PL Master Kernels - 2023.2 English

Vitis Tutorials: AI Engine (XD100)

Document ID
XD100
Release Date
2024-03-05
Version
2023.2 English

The PL master kernels are the dlbf_data, dlbf_coeff, ulbf_data, and ulbf_coeff kernels. A dlbf_data PL kernel stores the reference input data matrices for the downlink subgraph in the AI Engine graph. The dlbf_coeff PL kernel stores the reference input coefficients for the downlink subgraph. The ulbf_data PL kernel stores the input data for the uplink subgraph. The ulbf_coeff stores the input coefficient data for the uplink subgraph.

Open the Vivado projects for these PL kernels and review their source code. They are all composed of the same modules: a AXI BRAM Controller IP, a control status register (CSR) module, a clock domain crossing (CDC) module, and multiple data master modules. The data master modules are initialized with the reference input data and input coefficients from *_hex.mem files in the data/ folder.

PL Master Kernel Vivado Screenshot

The *_hex.mem files were generated by a python script that converted the decimal data in the *.txt files to hexidecimal data. An example conversion is shown below:

#Decimal data in dlbf_cin00.txt
-1893 3687 -6157 -1324

#Hexidecimal conversion in dlbf_cin00_hex.mem
fad4e7f30e67f89b

Where rightmost decimal data (-1893) is converted to leftmost hexidecimal data (f89b).

Below is a block diagram of how data in the PL Master kernels is requested by CIPS and sent out to the AI Engine.

PL Master Kernel Block Diagram

Each PL master kernel hooks up to one of the 16 AXI4-Lite PL interfaces on the custom platform built in Module 01 (Creating a Custom Platform). Through this connection, the CIPS block can send AXI control signals to the data master modules and receive AXI status signals from the data master modules.
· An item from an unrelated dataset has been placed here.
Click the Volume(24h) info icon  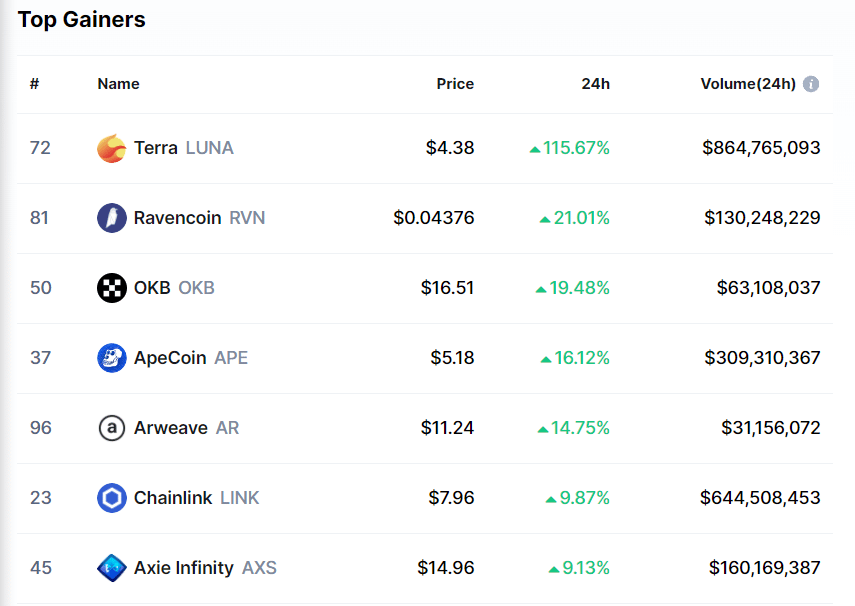[x=811, y=84]
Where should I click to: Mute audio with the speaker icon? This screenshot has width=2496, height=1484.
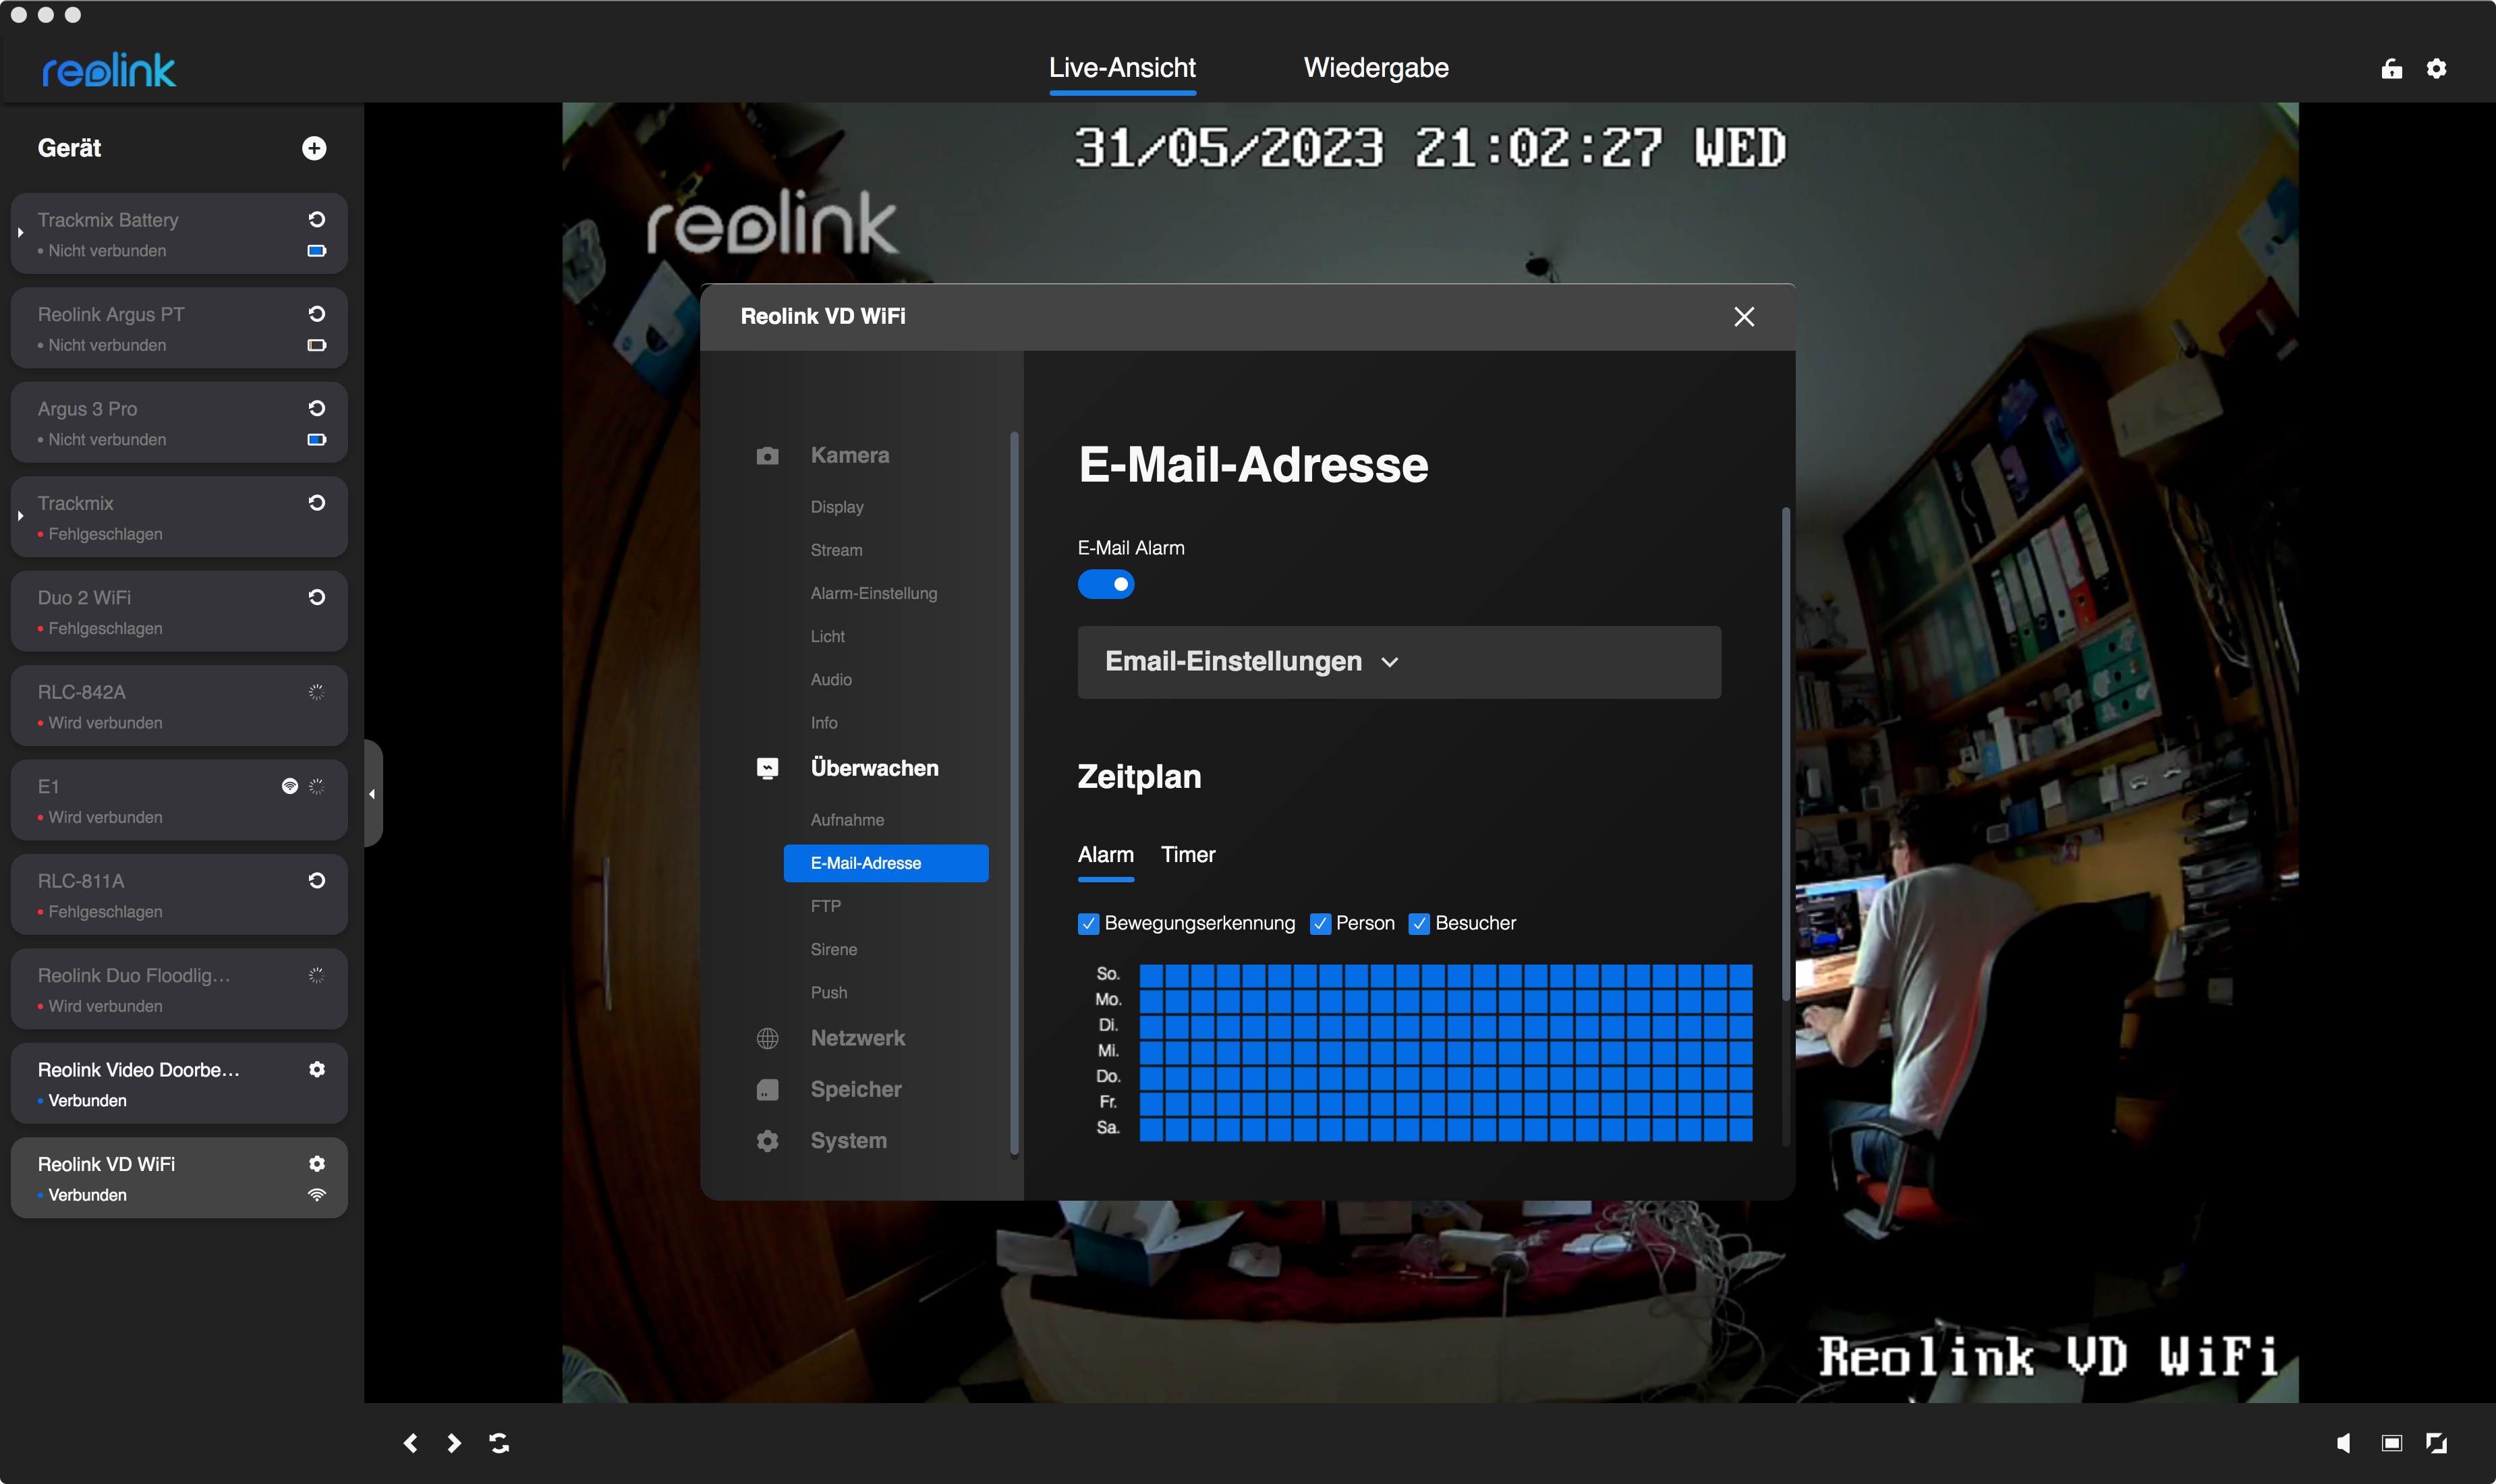tap(2343, 1443)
  • AXI BRAM Controller: The AXI BRAM controller writes the control signals to the CSR module and reads the status signals from the CSR module at 100 MHz.

  • Control Status Register (CSR) Module: The CSR module is a register interface that the AXI BRAM controller accesses to access the data masters. Below is the control and status register map for one data master module.

Control and Status Register Address Map

Register Space Offset Bits and Name R/W? Description
0x0 [31:0] ID R 32 bit ID register.
0x4 [0] RESET W 1: assert, 0: deassert. Also assigned to the m_axis_rst_bram input in the CSR module.
0x4 [4] GO W 1: start PL traffic, 0: stop PL traffic. Also assigned to the go_bram input in the CSR module.
0x8 [11:0] BLOCK_SIZE W Sets the block size of stream frame. Block size is the number of 64-bit TDATA packets to send to the AI Engine. TLAST is asserted for every number of cycles. Also assigned to the block_size_bram input in the CSR module.
0xC [11:0] NITER W Sets the number of iterations of the data to go through. The number of iterations is the number of data chunks to send to the AI Engine. If this set to 0, data will be transmitted to the AI Engine forever. Also assigned to the niter_bram input in the CSR module.
0x10 [15:0] ROLLOVER_ADDR W When BRAM addresses reach this rollover address, it will reset to address 0. In this design, the rollover address is set to the address of four chunks of data (that is, 4*). Also assigned to the rollover_addr_bram input in the CSR module.
0x20 [0] MASTER_DONE R When this status register becomes 1'b, the data master is done sending data to AI Engine. Also assigned to the m0_done_bram input in the CSR module.

The CSR Module RTL definitions are located here:

dlbf_data/hdl/ulbf_data_csr_cntrl.v
dlbf_coeffs/hdl/dlbf_coeffs_csr_cntrl.v
ulbf_data/hdl/ulbf_data_csr_cntrl.v
ulbf_coeffs/hdl/ulbf_coeffs_csr_cntrl.v
  • Clock Domain Crossing (CDC) Module: The control and status signals sent to the CSR module sync up with the data master modules through a clock domain crossing (CDC) module. It converts the 100 MHz control and status signals from CIPS to 400 MHz signals. The data master modules operate at 400 MHz. It also works the other way as well (converting 400 MHz signals from the data master modules to 100 MHz signals for CIPS).

  • Data Master Modules: These modules contain BRAM instances that store the input data that is sent to the AI Engine. They are initialized by data/*_hex.mem files with input data. There are four data master modules in the dlbf_data and dlbf_coeffs PL kernels. There are eight data master modules in the ulbf_data and ulbf_coeffs PL kernels.